En realidad, los “locos” y “felices” años veinte no fueron tan locos y felices como nos los han pintado. “Las transformaciones que caracterizan a aquella década en el imaginario popular son exclusivamente estadounidenses”, explica Antonio Moreno Juste, catedrático de Historia Moderna de la Universidad Complutense de Madrid: “En Europa la situación era bien distinta, con un continente devastado tras la guerra, un destrozo formidable y una crisis económica sin paliativos”. Frente al optimismo de Fitzgerald en El gran Gatsby, el austriaco Stefan Zweig describe en El mundo de ayer su desazón ante los hechos sucedidos durante el siglo XX europeo y su nostalgia de aquellos tiempos anteriores a la Primera Guerra Mundial, la esplendorosa Viena del cambio de siglo. El arte que surge en Europa no es tan amable como el estadounidense: las vanguardias que nacen con el dadaísmo nos hablan del absurdo, de la negación, de la destrucción, así como el gran poema de la época, La tierra baldía de T.S. Eliot (Abril es el mes más cruel / criando lilas de la tierra muerta), un texto febril, extraño y fragmentario que describe en su propia forma la desolación del continente.

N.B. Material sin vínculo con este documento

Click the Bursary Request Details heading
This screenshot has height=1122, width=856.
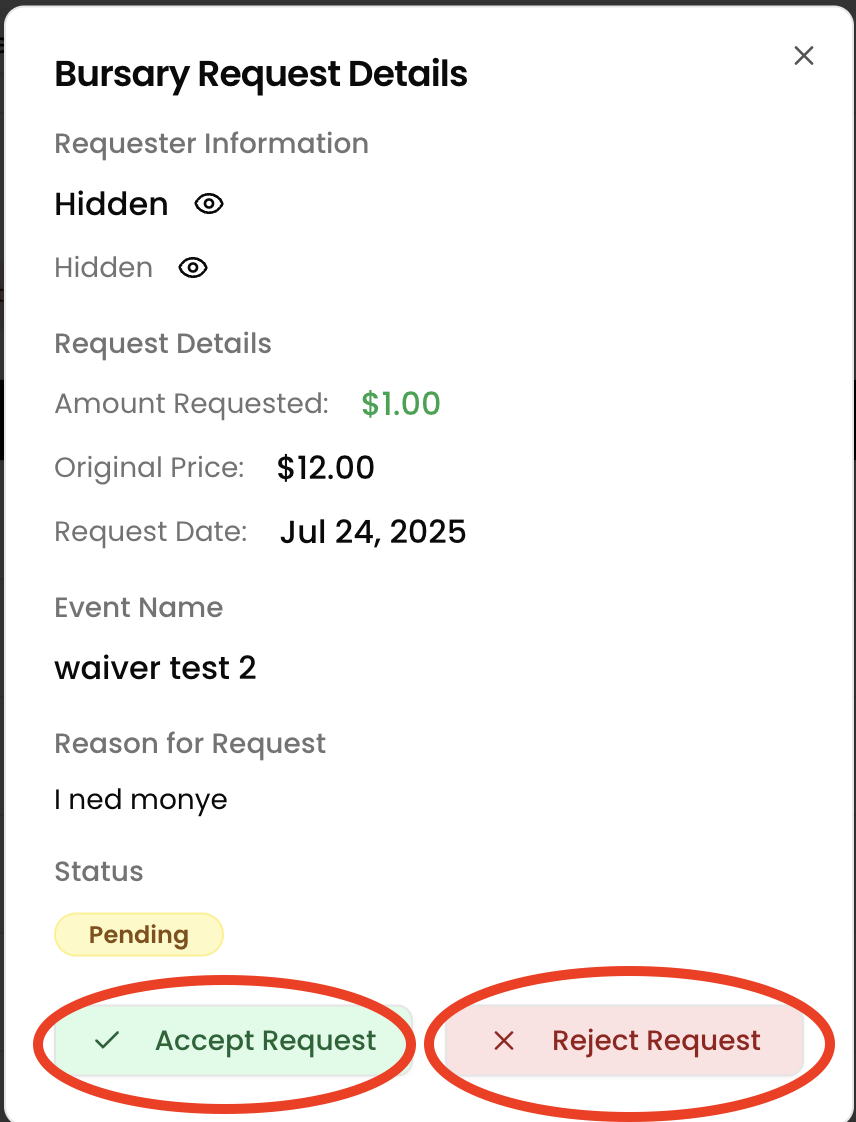[x=261, y=74]
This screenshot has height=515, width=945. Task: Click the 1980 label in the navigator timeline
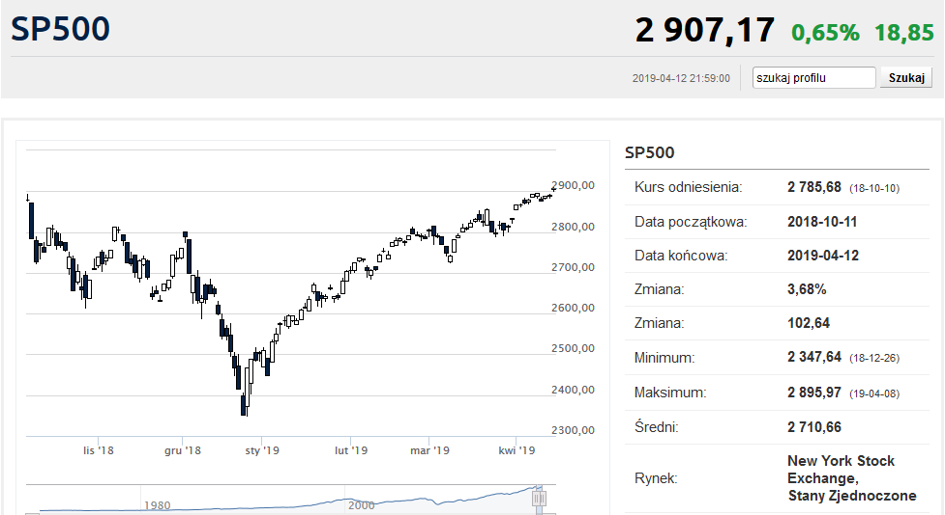[x=156, y=505]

Sea como fuere, hace un siglo aquellos felices años veinte acabaron en 1929 con el crack bursátil que abofeteó a Estados Unidos para sacarle de un plácido sueño y se extendió a todo el planeta: la Gran Depresión. Nuestra época más que a los años veinte podría incluso parecerse a los años treinta que preceden a la Segunda Guerra Mundial, unos años en los que el mundo trata de recuperarse de una gran debacle económica y en la que avanzan las ideologías de masas, los fascismos y la polarización. Hay quien considera (como el historiador Enzo Traverso) que, más que dos guerras mundiales, todos aquellos eventos no fueron más que una enorme guerra (una Guerra Civil Europea) que engloba a las dos con un breve periodo de calma que ni siquiera ocurrió en todos los territorios y que hoy podría verse como anecdótico.
Al comienzo de la actual crisis se apeló a un sentimiento de solidaridad entre todos los seres humanos, a la idea de que aquello “nos haría salir mejores”. Muchos pensadores han incidido en la necesidad de una nueva conciencia global, de unos mejores ejecutivos para organizaciones como la Organización Mundial de la Salud o incluso de un gobierno supranacional que aúne los esfuerzos y esperanzas de la humanidad como un todo, en dirección contraria a los movimientos nacionalpopulistas que surgen aquí y allá.
¿Existe una Humanidad, existe una especie humana como sujeto? En vista del ambiente de crispación no está claro que esa hipotética mejora de los seres humanos haya tenido lugar. Al menos se espera que el ser humano logre entender su vulnerabilidad, su responsabilidad como especie, una especie que, aunque cueste asumirlo a estas alturas de la Historia y el Progreso, todavía es fuertemente dependiente de la naturaleza. Porque el propio ser humano es eso, naturaleza.